17. Traditionally, the circle represents the world of the sPiritual, infinite, and unknown, while the square represents the measurable and comprehensive world. Given these long-standing views, it’s interesting that in order to solve the mystery of measuring a circle one has to square it.

18. The Chinese were able to obtain an accurate representation of π long before the west. This is because European mathematicians didn’t use a symbol for zero until the late middle ages, after they adopted it from Indian and Arabic thinkers. Not only that, but the Chinese used decimal notations far before the west, making it possible for them to write out π ‘s many decimal points.

19. Initially some mathematicians calculated π by inscribing polygons with more and more sides. The more sides the polygon had, the closer it would approach to the area of a circle. Archimedes managed to inscribe a 96-sided polygon, and Chinese Mathematician Liu Hui used a 3,072-sided polygon to calculate π to 3.14159. However, perhaps the most impressive feat using this method is that of another Chinese mathematician, Tsu Ch’ung, and his son, who together managed to inscribe a 24,576-sided polygon, which successfully calculated π with only an 8-millionth of 1% difference from the current accepted value.

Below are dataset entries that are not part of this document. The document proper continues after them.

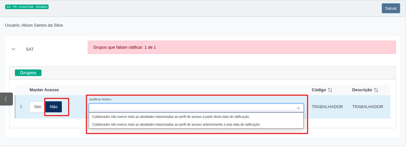The width and height of the screenshot is (406, 151).
Task: Click the Salvar button
Action: pos(390,8)
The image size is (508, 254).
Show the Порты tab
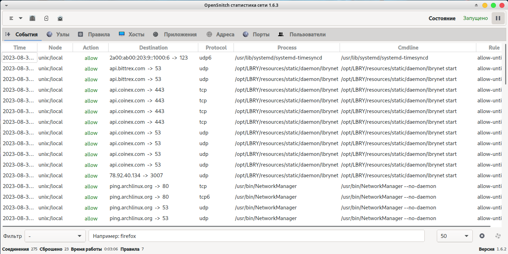coord(256,35)
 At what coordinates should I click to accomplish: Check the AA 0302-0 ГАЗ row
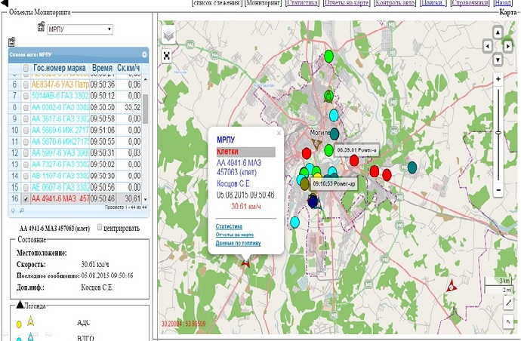26,108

20. Understanding π is useful in all sorts of disciplines. From number theory to probability to even chaos theory, π is an essential constant in the math world.

21. It wasn’t only scientists who were fascinated by π. Artists Leonardo da Vinci (1452-1519) and Albrecht Durer (1471-1528) both played around with the idea of squaring the circle to approximate π. This can be clearly seen in da Vinci’s Vitruvian Man drawing.

22. Many mathematicians would argue that circles actually have an infinite number of corners, rather than being perfectly cornerless.

23. You can use the fraction 355/113 to approximate π with an error of less than one-billionth of a percent. Alternatively, if you’re worried about simplicity over accuracy, you can use the fraction 22/7 to approximate π with an error of less than one-tenth of a percent.

24. At decimal place 763 there are six nines in a row, earning this spot the name Feynman’s Point.

25. People have often mused about if the infinite digits of π contain some kind of hidden message. For instance, in Carl Sagan’s book “Contact”, the digits of π contain a communication from aliens.

26. If you were to print out 1 billion decimal places of π it would stretch nearly 1,500 miles.

27. Ever wondered what the first 750 digits of π look like when written out?

28. You can find important dates and numbers in terms of π using this Pi-search page.

29. The world record for the most decimal places of π recited by memory is held by Chao Lu of China, who can recite π up to 67,890 places.

30. Albert Einstein, Ansel Elgort (a Fault in Our Stars), and Michael Caine (Alfred in “Batman”) were all born on Pi Day, so get out there and celebrate for these guys!

31. What do you get if you divide the circumference of a jack-lantern by its diameter? Pumpkin Pi!